── DATA

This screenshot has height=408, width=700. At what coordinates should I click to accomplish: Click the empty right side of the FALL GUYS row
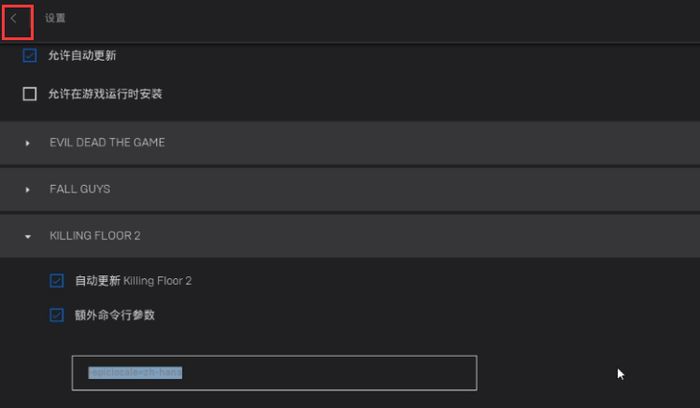click(500, 189)
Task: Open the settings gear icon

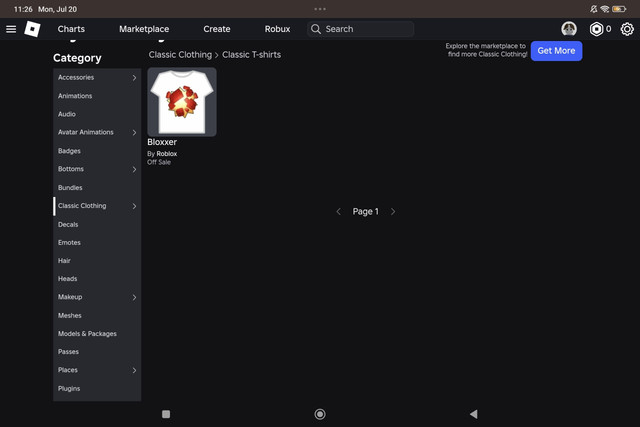Action: pyautogui.click(x=627, y=29)
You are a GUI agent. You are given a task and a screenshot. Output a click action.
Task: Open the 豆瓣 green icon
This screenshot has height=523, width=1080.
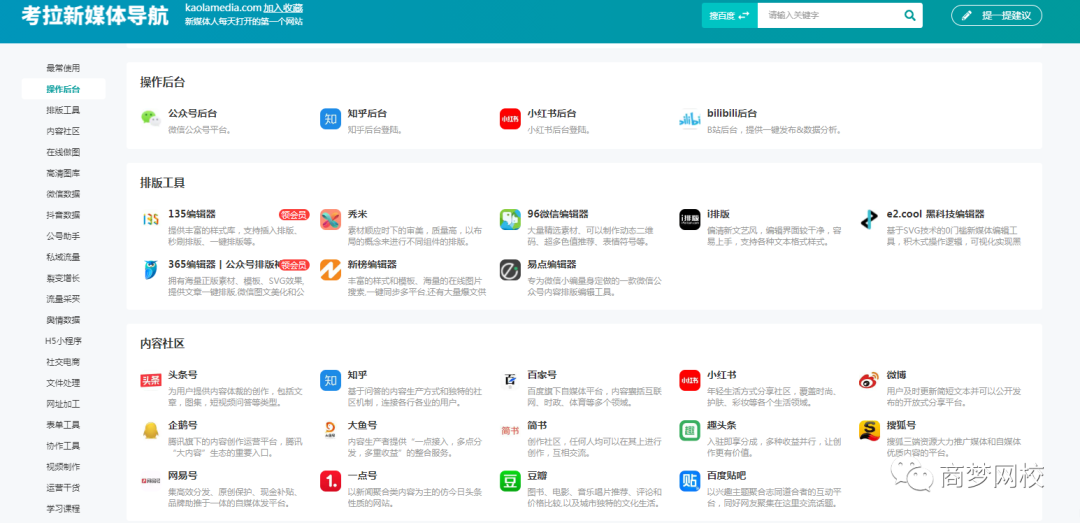click(x=510, y=481)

────

WORK INSTRUCTION
Retype all the data exactly, please, without pictures.

EXERCISE SOLUTION
This screenshot has height=408, width=700. At what coordinates should I click to accomplish: Click the empty right side of the FALL GUYS row
click(500, 189)
Task: Open the settings gear icon

Action: pyautogui.click(x=627, y=29)
You are a GUI agent. You are given a task and a screenshot. Output a click action.
Task: Open the 豆瓣 green icon
This screenshot has height=523, width=1080.
click(x=510, y=481)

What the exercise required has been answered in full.